### Goal of the exercise
Go through the data and count each line that has the string "toolbar". Give that count alone.
== Available data
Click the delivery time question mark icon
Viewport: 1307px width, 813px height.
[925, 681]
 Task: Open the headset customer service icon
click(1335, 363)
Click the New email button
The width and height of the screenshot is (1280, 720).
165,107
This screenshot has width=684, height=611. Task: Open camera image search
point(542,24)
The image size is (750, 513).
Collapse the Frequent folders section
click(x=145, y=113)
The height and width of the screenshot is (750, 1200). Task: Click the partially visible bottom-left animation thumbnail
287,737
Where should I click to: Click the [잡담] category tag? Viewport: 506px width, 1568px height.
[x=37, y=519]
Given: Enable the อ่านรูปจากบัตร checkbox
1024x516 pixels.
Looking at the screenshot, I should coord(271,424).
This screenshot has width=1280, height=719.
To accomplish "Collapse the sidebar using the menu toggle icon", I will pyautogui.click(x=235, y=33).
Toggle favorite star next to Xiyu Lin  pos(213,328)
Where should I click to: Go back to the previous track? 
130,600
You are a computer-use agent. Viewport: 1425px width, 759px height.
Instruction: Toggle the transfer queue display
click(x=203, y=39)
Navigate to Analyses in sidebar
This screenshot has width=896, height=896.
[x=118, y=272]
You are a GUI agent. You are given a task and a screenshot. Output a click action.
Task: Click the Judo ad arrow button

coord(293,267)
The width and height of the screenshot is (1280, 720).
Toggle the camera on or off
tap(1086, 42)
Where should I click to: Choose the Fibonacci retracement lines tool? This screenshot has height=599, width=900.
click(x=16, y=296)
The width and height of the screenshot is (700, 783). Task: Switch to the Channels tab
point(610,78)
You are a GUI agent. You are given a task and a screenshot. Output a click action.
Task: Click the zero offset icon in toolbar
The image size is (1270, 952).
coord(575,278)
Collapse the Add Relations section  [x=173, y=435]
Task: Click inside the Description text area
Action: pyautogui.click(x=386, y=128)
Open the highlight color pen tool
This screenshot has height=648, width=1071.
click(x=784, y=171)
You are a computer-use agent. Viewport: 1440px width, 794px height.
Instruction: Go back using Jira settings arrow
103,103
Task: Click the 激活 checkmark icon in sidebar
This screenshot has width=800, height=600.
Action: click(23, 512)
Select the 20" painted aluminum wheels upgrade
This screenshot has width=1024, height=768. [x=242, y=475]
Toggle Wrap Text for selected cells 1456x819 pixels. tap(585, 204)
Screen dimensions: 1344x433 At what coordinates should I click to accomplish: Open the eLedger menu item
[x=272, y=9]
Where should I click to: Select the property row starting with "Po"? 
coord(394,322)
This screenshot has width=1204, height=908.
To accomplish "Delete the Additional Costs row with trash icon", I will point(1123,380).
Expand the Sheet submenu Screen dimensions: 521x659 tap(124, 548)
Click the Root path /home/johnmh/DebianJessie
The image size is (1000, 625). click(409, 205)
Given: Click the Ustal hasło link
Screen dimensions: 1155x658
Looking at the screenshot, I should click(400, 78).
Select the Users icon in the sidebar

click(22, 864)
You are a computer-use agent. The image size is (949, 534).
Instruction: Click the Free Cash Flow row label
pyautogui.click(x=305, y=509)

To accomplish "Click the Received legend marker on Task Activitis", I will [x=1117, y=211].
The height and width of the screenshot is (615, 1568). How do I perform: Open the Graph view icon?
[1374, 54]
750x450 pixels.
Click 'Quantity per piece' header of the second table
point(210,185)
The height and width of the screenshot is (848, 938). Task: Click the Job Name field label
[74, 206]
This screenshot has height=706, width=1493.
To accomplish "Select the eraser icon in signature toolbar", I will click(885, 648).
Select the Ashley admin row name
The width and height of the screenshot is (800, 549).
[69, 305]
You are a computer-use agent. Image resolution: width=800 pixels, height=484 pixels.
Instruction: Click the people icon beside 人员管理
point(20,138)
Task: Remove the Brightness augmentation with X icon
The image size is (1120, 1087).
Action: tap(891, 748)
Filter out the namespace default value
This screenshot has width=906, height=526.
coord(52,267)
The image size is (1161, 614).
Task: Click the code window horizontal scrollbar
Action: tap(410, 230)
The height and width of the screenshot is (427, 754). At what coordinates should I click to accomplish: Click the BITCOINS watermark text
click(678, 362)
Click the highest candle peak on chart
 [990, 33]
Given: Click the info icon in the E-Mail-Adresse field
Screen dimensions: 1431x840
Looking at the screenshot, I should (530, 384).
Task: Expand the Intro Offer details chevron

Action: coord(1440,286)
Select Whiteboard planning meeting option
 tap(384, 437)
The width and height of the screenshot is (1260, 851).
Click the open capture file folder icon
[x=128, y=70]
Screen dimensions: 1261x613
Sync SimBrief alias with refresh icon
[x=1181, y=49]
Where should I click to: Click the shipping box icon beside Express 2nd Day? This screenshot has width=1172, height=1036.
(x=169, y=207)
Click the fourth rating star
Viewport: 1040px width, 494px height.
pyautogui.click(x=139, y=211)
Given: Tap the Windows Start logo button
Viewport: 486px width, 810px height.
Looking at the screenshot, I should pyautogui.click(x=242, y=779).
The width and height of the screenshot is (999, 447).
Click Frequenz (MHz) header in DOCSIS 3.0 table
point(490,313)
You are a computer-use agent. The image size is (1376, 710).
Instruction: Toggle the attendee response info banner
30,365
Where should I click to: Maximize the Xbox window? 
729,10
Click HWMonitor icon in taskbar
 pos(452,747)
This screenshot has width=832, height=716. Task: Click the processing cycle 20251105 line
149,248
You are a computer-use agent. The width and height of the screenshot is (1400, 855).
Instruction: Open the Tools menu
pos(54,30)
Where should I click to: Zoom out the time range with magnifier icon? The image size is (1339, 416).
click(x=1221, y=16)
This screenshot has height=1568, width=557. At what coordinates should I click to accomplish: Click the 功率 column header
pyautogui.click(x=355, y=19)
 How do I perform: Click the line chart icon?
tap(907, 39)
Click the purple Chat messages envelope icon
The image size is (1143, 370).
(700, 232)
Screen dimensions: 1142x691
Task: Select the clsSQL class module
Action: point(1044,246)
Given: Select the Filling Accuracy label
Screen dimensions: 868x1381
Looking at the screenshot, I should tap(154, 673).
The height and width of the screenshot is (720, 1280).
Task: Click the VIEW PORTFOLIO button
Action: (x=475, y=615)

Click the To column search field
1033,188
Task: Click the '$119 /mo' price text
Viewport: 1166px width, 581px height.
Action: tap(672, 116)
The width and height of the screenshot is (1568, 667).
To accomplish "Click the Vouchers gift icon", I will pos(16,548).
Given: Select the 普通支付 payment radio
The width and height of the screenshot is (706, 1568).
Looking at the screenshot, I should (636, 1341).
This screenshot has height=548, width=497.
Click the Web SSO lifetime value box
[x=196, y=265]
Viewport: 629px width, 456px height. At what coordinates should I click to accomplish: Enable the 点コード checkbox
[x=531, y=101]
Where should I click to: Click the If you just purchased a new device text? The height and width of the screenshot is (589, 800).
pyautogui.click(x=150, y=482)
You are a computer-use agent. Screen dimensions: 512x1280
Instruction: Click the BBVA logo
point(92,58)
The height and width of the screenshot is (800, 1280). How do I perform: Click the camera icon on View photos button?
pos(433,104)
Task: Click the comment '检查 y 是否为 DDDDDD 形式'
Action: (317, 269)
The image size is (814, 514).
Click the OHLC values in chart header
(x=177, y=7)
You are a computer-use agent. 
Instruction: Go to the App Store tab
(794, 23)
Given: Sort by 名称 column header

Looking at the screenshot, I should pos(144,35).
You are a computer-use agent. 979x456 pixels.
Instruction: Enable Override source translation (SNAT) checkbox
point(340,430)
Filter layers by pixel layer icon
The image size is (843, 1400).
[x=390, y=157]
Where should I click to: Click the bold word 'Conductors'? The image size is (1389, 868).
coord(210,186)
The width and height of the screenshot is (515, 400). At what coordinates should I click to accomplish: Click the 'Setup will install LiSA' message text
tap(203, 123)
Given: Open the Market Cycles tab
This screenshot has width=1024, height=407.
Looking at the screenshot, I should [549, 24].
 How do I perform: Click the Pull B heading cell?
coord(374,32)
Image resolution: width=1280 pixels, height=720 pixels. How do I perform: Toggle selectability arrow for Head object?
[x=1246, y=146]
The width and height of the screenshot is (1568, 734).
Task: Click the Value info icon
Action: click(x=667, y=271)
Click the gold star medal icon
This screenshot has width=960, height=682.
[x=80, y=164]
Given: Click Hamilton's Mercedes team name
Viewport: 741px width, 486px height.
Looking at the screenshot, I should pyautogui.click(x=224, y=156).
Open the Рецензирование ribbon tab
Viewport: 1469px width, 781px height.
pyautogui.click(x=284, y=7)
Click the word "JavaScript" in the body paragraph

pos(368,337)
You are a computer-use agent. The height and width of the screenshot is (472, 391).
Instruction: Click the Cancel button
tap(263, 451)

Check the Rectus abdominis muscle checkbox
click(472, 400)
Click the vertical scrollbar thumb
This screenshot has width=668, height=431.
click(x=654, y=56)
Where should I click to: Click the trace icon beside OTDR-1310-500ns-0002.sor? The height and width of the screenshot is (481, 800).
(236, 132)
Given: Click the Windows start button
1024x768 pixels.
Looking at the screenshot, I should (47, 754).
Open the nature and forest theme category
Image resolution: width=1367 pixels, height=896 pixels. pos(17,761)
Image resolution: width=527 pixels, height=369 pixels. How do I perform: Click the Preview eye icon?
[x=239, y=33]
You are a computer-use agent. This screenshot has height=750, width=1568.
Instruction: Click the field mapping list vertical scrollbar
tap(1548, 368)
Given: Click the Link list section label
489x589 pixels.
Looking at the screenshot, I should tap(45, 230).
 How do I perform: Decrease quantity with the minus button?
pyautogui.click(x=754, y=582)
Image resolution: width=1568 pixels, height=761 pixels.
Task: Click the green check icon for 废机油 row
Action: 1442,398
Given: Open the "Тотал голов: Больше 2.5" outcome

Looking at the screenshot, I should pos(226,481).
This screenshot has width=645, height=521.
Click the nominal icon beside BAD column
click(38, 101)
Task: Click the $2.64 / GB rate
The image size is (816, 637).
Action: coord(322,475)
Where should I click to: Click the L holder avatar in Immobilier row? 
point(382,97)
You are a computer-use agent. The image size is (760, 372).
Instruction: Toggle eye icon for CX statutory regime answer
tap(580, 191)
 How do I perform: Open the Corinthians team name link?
====
### Expected answer
2